Take Zaha Hadid’s Morpheus Hotel in Macau. This is the elaboration, the ambition, the ceremony, the pomp that points us to the future. Hadid’s projects are known throughout the world for their supermodernity; that is, their singular forms that swoop into our view and captivate. Unlike in the U.S. and Europe, growing tourist hubs like Macau have the means and motivations to support such escapades.

And Front has the technical expertise to realize such designs. This expertise manifests itself in the company’s ability to develop an in-house Rhino (3D modeling software) program extension that tracks and lays out all 1.6 million parts. This isn’t drawing done by hand, nor is this drawing isn’t done by selecting the “line” command in Rhino — no, this drawing is automatically generated and laid out by data sheets. Simmons showed images of this software throughout, consistently noting that they were “rhetorical”: They communicate how unfathomably complex the structure is, nothing else.
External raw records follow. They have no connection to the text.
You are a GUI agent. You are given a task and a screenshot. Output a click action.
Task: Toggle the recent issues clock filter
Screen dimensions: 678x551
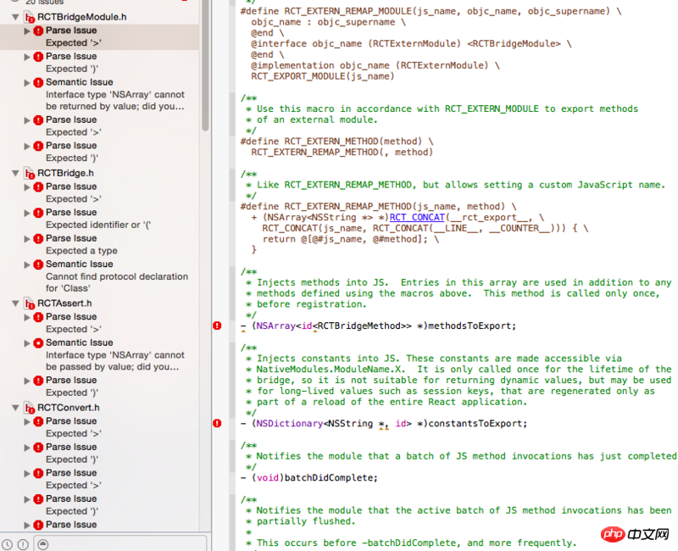(x=8, y=543)
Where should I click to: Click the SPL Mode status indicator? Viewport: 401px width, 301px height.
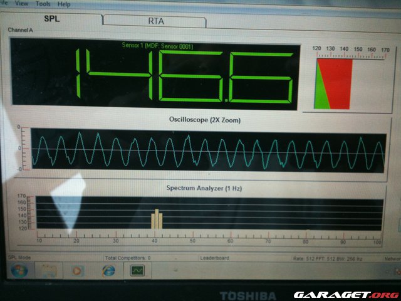[18, 257]
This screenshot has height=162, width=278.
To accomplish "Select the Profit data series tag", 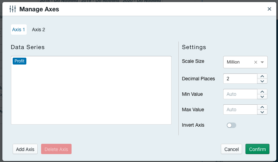I will click(20, 61).
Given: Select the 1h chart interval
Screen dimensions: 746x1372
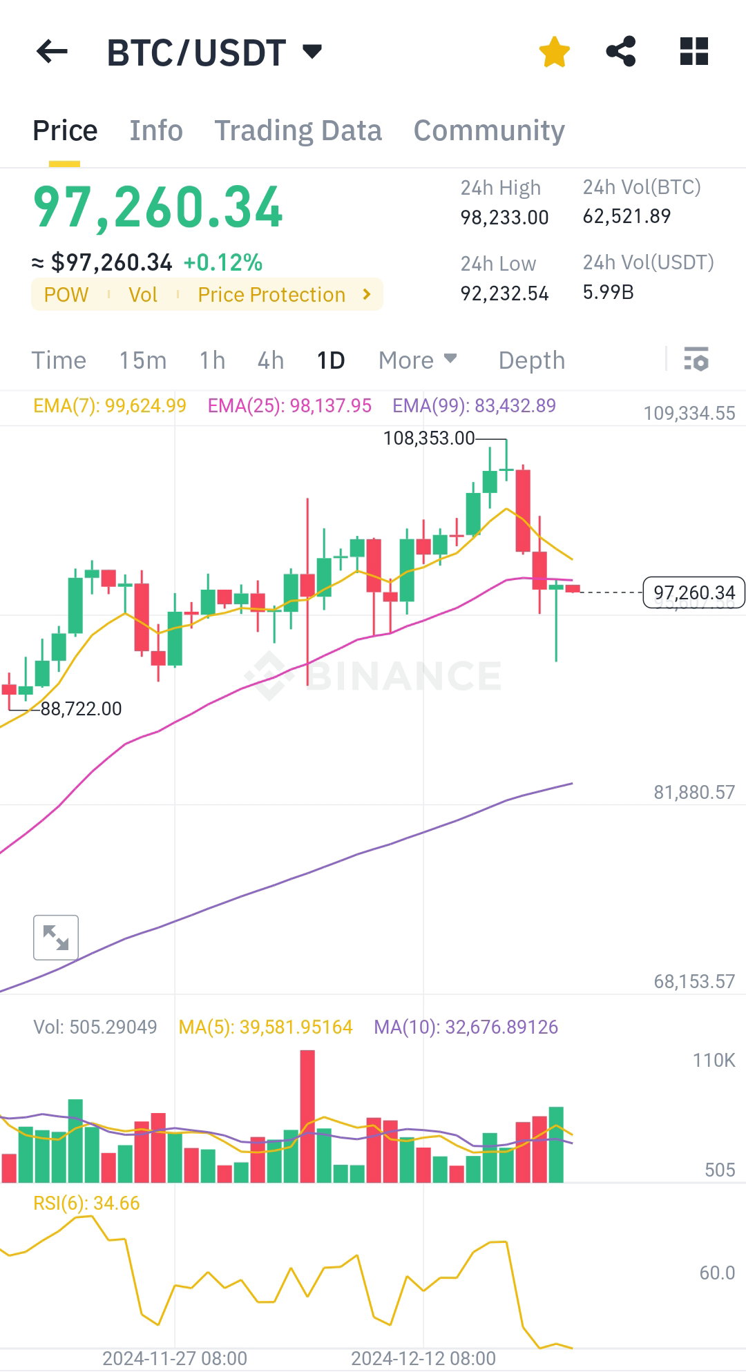Looking at the screenshot, I should coord(212,360).
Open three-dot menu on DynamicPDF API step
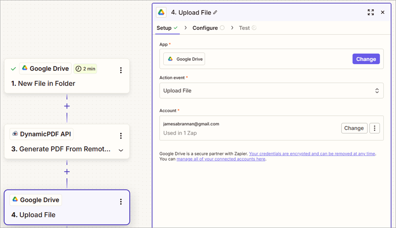This screenshot has height=228, width=396. click(x=121, y=136)
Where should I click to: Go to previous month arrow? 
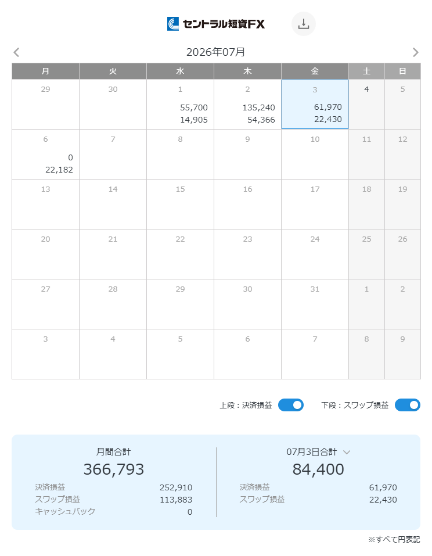(x=16, y=52)
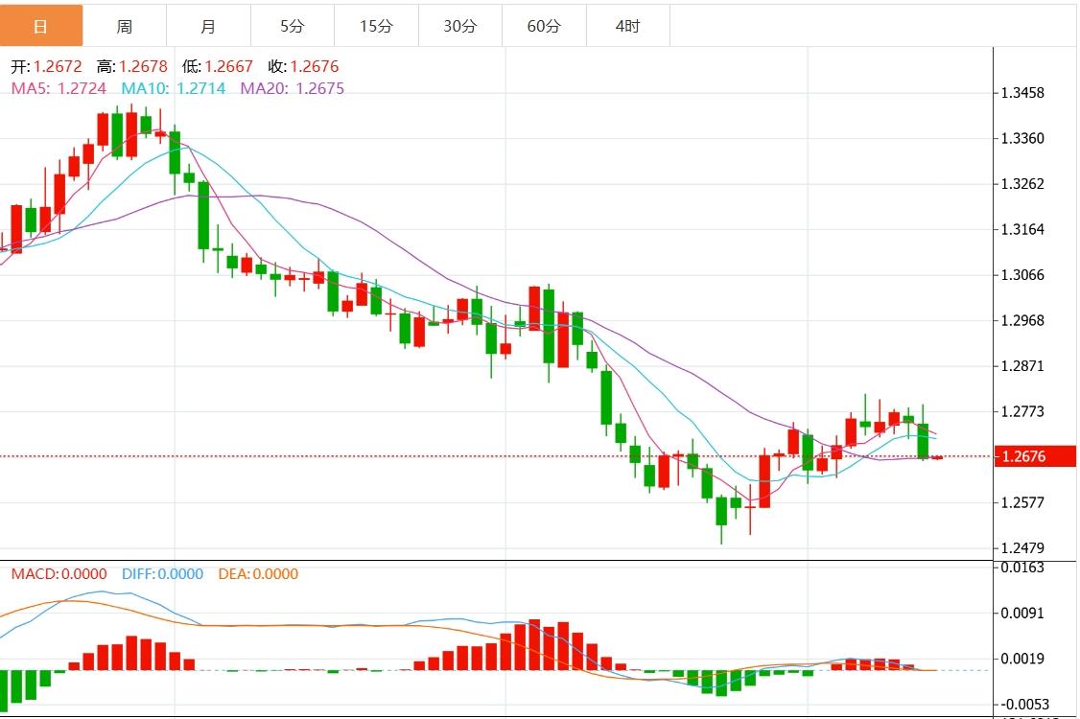Click the 开 opening price readout

(x=46, y=67)
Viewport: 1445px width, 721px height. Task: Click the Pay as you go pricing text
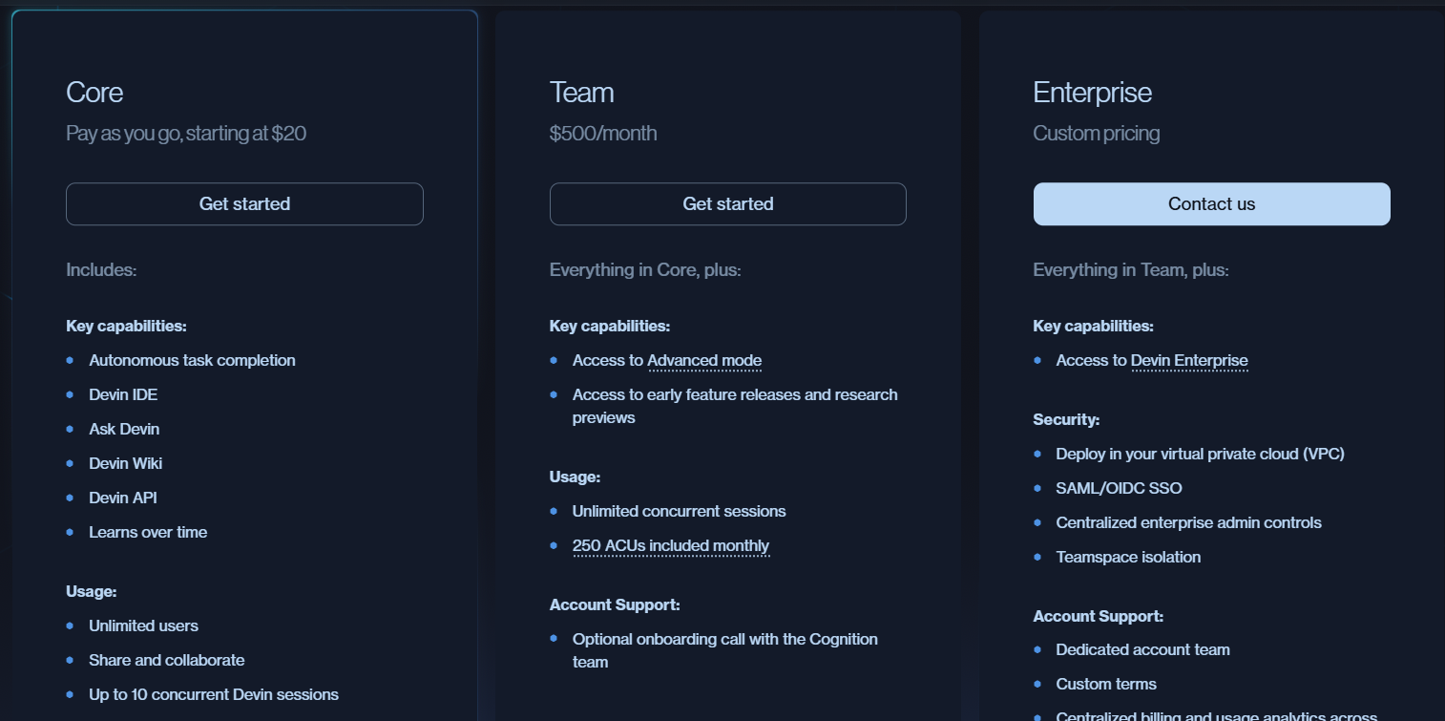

Front Inc. doesn’t make concept drawings for some manufacturer to interpret and adapt to industry standards; rather, they scrutinize these standards themselves. They run their own calculations and essentially rewrite the rules for how buildings can look and perform. For 2050 M Streetin Washington D.C., the firm in charge of design proposed a façade of several hundred modular panels of curved glass. Glass is hard enough to deal with in glass cubebuildings because it’s a poor insulator, expands quickly and by code must be energy efficient (often giving it an off-putting tint or reflectivity).

So to what ends did Front go so that the designers could have their pristine curved glass facade? Through calculation, they minimized the width of the meeting rail — the metal that joins the glass — beyond precedent. Their precision allowed for a one-pass installation with no adjustments for tolerance, saving time and money by making sure it was done right the first time (all the while doing something that’s never before been done before).

On top of fully designing such details themselves, Front Inc. hosts a mini design competition for all of their projects, paying all willing and able manufacturers to build a performance mockup — an exact replica — of a particular corner of that building. Then they fly out any number of their 40 employees over three continents to evaluate just how perfect these models are. In every case, the project owner pays in full whatever price these manufacturers name to make such mockups. That’s how much trust there is that Front will get it right. And they always have.

In 17 years of some of the most ambitious engineering work in the industry, Front Inc. has a claims record with their insurance company that is 100 percent clean. Simmons has done façades ranging from $30/square foot to $1500/square foot, and the same discipline is applied to each.

“For whatever it’s worth … it’s possible,” concluded Simmons.